Il arrive un moment où je préfère aller faire du vélo que d'en regarder. Je ferme la télé, je remplis ma bouteille de jus de canneberge. Une goutte d'huile sur la chaîne. Une barre tendre dans ma poche. C'est parti. À fond sur le grand plateau. Une échappée en solitaire. 70 km tout seul à 24.2 de moyenne, le peloton ne m'a jamais rejoint, non, madame. Savez la vraie différence entre un coureur du Tour de France et moi? Les chemins de terre. C'est ce moment de l'année où ils sont les plus praticables, bien damés, tunnels de verdure qui ne laissent filtrer qu'un peu de lumière mouillée, et, tout d'un coup, dans la mousse sur le revers du fossé, des chanterelles!

Je reviens de mes sorties à vélo les souliers crottés d'avoir trempé dans la vase des fossés, les mollets griffés de ronces et, dans ma sacoche, un bon kilo de chanterelles. C'est la vraie différence avec les coureurs du Tour de France et moi: les champignons. Il est vrai qu'ils n'ont pas de sacoche, je ne vois pas où ils pourraient les mettre.
####################
# CONSIGNE 1
Recopiez le passage du récit de la sortie à vélo compris entre « Je reviens de » et « pourraient les mettre. », ces deux extrémités incluses.
# CONSIGNE 2
Poursuivez le récit de la sortie à vélo à partir de sa dernière phrase.
Les lignes fournies ne sont pas nécessaires ici.

# DONNÉES FOURNIES
####################
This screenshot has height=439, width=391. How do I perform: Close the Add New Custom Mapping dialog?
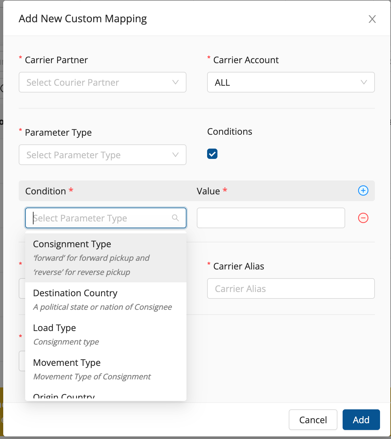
####################
# RÉPONSE 1
Je reviens de mes sorties à vélo les souliers crottés d'avoir trempé dans la vase des fossés, les mollets griffés de ronces et, dans ma sacoche, un bon kilo de chanterelles. C'est la vraie différence avec les coureurs du Tour de France et moi: les champignons. Il est vrai qu'ils n'ont pas de sacoche, je ne vois pas où ils pourraient les mettre.

# RÉPONSE 2
Du Tour de France, j'aime deux choses: la France réellement magnifique en dehors des clichés des guides Michelin et la course quand il y en a une. Je déteste presque tout le reste, tout particulièrement la caravane, les anciens coureurs et leurs anecdotes - et par-dessus tout je déteste cet aéropage de corporatistes de la business sportive qui gouvernent le Tour de très haut, les Amaury, Jean-Claude Killy etc. cette [France d'en haut] qui sait tellement ce qu'il faut à celle d'en bas: un bon gros show de vélo-Disneyland (1).

Armstrong est leur homme, bien sûr. C'est le mien aussi, pour des raisons bien différentes, mais j'ai honte un petit peu quand même.

NON-SENS - Les vieux de la vieille du vélo se souviennent sûrement d'Yves Landry, l'âge d'or du cyclisme au Québec, des courses de prestige presque chaque semaine, des pelotons qui alignaient des Marcel Roy, Jules Béland, Cadorin, Filippin, Marinoni, Mecco, les jumeaux Lessard, Magella Tremblay et Yves Landry donc... Yves, aujourd'hui retraité du Cégep Lévis-Lauzon où il a été prof d'éduc 32 ans, Yves, qui vient de m'envoyer une petite réflexion saumâtre et pourtant très pertinente sur la première semaine du Tour. Réflexion qui rejoint, en partie, celle que je viens de vous faire sur le vélo-Disneyland.

Le CLM par équipes, résume Yves Landry, ça a tué le spectacle. Les écarts entre les équipes, reportés en temps réel au classement général INDIVIDUEL est un non-sens.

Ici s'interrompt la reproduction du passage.